Specializing in Native American Crafts Since 1916

Storm Pattern Rugs

The Navajo Storm Pattern rugs is the regional design traditionally woven in the Cameron area on the Western Navajo reservation. This specific design can be traced directly back to J.B. Moore, the trader at Crystal trading post who produced a catalogue of Navajo rugs to open the Eastern market for Navajo weaving in his attempt to reverse the decline in Navajo weaving, an attempt that ultimately proved successful. In his catalogue (Plates IX and XXVIII) he specifically attributes this design to one clan and specifically to the family of one weaver named “Dug-gau-eth-lun bi Dazhie” One of our former Navajo employees, Tony Semallie, helped me to translate the name. Read more below.

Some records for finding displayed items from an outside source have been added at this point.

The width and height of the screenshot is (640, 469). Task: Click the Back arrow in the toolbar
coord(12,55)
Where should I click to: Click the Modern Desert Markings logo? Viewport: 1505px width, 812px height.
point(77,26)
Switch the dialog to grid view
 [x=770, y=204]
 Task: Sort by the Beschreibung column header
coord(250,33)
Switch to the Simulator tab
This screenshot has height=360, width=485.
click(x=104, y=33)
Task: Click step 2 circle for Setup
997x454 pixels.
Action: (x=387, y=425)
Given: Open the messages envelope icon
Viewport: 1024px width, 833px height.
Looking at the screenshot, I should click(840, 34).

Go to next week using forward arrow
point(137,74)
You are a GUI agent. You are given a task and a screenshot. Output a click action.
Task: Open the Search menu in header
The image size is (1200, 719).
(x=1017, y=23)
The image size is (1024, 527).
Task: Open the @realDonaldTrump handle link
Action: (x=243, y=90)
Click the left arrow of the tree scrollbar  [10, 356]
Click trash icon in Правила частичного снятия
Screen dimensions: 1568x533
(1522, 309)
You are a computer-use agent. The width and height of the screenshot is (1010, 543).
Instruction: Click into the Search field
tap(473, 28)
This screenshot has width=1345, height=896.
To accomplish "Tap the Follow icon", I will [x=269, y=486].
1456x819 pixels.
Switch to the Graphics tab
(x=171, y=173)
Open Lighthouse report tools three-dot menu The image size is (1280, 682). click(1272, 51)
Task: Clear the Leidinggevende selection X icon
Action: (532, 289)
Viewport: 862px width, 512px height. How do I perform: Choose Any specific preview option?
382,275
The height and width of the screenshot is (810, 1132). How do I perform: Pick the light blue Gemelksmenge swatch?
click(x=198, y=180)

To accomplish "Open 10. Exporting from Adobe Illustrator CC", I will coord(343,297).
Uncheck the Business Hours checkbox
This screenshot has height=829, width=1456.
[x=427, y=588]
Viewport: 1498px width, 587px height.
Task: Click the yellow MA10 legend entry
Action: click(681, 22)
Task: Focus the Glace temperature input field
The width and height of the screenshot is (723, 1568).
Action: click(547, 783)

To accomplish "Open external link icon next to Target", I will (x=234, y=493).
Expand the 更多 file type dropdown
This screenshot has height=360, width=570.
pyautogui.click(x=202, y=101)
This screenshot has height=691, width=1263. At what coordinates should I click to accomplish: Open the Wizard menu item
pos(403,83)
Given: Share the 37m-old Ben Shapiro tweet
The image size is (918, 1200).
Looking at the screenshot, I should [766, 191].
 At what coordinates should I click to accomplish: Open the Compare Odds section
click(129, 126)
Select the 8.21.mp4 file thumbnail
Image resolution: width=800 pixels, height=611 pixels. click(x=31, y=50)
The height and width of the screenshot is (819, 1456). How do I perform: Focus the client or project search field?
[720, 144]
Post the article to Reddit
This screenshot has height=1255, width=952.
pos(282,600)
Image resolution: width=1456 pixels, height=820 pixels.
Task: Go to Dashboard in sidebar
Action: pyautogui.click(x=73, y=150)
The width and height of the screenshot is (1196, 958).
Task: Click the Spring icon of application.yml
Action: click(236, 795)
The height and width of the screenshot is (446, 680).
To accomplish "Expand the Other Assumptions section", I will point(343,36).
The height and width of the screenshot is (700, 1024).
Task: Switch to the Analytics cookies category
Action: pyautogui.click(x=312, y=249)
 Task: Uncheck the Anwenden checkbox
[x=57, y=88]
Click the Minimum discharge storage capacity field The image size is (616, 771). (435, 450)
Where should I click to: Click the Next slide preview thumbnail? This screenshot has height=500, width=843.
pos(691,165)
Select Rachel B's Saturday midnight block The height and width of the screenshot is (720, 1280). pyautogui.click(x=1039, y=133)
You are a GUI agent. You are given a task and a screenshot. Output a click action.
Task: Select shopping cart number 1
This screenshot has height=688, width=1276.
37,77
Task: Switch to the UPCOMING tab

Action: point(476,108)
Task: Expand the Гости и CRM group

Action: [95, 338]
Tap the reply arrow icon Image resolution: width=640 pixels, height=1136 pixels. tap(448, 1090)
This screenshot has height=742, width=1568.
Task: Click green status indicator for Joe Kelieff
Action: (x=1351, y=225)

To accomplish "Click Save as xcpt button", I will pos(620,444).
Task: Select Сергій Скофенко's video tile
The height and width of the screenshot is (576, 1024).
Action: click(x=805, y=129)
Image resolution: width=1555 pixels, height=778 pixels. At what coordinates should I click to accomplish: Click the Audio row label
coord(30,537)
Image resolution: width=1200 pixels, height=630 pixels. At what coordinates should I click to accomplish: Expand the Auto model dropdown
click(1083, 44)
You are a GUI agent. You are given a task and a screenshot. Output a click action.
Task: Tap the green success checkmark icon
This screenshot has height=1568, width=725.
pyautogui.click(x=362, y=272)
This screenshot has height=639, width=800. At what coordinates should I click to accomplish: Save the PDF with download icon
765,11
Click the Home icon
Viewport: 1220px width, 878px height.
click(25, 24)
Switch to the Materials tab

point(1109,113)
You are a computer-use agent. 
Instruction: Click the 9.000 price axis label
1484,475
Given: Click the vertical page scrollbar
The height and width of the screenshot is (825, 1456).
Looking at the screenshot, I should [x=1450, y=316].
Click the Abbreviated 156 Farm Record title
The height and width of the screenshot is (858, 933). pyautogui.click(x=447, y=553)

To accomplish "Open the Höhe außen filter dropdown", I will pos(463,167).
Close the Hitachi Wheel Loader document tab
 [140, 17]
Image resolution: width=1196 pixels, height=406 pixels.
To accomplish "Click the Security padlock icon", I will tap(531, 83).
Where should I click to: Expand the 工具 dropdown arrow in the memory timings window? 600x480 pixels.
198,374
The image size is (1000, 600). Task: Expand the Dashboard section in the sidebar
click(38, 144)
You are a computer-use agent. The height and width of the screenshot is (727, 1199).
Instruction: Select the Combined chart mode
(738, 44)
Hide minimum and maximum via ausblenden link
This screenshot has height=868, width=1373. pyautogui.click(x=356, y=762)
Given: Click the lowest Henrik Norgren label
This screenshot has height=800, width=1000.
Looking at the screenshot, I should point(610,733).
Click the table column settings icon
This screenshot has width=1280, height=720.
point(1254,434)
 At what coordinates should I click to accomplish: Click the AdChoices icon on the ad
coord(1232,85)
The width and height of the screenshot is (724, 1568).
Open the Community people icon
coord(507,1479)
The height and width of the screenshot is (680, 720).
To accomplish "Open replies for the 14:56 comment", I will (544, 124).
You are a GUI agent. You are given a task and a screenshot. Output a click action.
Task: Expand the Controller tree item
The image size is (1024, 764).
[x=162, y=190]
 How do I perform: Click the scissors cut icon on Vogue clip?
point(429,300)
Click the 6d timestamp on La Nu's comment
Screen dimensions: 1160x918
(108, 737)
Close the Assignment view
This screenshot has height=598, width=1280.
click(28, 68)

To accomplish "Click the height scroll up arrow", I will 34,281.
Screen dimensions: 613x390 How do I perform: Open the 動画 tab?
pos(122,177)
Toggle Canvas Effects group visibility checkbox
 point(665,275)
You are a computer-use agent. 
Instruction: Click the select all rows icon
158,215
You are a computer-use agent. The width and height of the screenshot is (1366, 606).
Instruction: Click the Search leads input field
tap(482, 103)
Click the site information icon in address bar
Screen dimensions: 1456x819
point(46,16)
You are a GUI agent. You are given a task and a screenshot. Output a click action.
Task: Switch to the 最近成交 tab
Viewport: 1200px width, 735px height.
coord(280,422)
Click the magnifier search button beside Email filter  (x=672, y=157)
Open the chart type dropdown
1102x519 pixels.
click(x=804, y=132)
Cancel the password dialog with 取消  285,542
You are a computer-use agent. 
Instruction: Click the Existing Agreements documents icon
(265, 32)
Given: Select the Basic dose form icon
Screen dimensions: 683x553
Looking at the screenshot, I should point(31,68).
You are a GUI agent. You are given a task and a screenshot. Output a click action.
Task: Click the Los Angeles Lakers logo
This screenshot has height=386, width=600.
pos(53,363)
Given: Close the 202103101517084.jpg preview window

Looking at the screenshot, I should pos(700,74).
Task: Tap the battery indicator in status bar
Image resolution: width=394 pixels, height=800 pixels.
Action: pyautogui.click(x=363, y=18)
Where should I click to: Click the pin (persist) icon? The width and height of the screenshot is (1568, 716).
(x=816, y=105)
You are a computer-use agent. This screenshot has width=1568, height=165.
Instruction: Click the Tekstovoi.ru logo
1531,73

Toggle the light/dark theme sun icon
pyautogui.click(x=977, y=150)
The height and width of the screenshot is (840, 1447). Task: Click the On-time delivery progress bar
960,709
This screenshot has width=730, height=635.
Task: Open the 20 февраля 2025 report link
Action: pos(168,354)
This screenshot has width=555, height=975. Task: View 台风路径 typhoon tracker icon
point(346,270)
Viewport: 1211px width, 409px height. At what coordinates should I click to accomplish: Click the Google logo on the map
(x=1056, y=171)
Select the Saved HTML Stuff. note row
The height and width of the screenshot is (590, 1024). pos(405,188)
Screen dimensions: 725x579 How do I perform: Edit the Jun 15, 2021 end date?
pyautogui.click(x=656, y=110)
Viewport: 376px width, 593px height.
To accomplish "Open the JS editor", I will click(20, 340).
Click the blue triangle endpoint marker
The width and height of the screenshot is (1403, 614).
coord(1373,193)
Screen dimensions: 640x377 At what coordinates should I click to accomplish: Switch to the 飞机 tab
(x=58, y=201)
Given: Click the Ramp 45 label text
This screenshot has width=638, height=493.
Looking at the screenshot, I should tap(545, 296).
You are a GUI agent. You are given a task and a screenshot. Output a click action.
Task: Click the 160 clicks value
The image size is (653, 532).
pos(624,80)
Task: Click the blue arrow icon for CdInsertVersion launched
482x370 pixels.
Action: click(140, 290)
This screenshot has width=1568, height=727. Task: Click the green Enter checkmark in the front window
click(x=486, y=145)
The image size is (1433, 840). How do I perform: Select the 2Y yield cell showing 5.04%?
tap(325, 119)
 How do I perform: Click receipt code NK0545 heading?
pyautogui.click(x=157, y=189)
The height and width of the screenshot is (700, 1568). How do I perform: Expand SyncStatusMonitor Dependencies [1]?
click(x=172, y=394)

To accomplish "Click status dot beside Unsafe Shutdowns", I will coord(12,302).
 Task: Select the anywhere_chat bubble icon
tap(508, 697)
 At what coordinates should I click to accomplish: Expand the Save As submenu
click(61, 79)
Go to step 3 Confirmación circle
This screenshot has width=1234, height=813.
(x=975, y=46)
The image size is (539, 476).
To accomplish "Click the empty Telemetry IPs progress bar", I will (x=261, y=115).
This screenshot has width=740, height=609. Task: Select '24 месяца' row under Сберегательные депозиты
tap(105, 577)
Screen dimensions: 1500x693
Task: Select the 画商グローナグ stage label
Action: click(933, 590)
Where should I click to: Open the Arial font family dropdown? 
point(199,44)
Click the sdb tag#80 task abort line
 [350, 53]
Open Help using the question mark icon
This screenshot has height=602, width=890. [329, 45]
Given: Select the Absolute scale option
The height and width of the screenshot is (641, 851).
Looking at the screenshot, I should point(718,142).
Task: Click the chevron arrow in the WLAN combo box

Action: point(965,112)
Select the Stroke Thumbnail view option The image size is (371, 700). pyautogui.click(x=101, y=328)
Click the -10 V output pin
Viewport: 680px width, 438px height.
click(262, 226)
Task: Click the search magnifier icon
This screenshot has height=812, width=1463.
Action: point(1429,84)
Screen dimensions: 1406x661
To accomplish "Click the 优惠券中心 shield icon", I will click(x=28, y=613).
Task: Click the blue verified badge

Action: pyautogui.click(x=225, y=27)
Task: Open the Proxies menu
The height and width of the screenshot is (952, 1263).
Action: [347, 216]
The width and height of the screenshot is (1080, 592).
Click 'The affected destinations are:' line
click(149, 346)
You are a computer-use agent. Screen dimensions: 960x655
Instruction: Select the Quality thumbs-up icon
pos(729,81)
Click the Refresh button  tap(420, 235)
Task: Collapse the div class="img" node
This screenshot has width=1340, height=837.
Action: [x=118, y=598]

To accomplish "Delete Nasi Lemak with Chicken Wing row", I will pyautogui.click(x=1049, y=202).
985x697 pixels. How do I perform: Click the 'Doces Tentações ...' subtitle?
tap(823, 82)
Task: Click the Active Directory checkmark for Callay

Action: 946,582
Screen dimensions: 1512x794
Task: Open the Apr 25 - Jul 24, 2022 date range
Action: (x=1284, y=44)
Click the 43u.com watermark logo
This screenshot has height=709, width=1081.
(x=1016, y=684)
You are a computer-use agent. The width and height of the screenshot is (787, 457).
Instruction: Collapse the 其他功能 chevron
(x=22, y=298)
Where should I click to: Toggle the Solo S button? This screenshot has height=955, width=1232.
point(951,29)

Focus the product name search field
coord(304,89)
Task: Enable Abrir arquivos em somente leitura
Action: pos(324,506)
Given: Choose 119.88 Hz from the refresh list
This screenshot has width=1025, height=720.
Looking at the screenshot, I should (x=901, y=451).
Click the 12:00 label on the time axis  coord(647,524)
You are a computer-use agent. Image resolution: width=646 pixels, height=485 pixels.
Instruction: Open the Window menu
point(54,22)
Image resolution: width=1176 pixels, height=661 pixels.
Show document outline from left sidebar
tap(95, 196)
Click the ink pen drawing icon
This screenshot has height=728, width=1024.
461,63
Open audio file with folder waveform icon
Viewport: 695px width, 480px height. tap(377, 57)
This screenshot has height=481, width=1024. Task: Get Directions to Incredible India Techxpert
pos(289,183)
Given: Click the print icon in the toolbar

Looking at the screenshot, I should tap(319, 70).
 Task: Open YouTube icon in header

Storm Pattern Rugs (Continued)

He believes it literally means “The sister of the man whose whiskers are like mohair.” J.B. Moore states in the description that the Storm Pattern rugs design was rooted in Navajo mythology and that for superstitious reasons this woman and her clan family were the only people who would weave the design. He was attempting to encourage more weavers to make this design for him and I don’t know if a part of this weaver’s family or another weaver brought the design to the Cameron area. Jean Mann, a master rug weaver that used to weave at the Cameron Trading Post before she got older explained the design to me. She told me that the center of the rug, in the square part, was the weaver’s home or the weaver’s Hogan. Lightning connects the weaver to the four sacred mountains that form the border of Dinetah, or Navajoland.

These mountains are the squares in each corner of the rug. The rain is the warp of the rug. Centipedes flank the Hogan on each side. Above and below there is the whirling water closest to the Hogan. This symbol became identified with the Nazis in the 1940s and was changed to look like another centipede. In the J.B. Moore plates it is still represented by a swastika. Outward from this element is the 6-legged water bug. The whole rug symbolizes a storm and also portrays the storm as a sacred occurrence. Like most Navajo symbols, I suspect this one has many layers and I was told only a few of them. The traditional colors of the Navajo storm pattern rug are black, white, grey, and red, but one will find many interesting variations on this theme.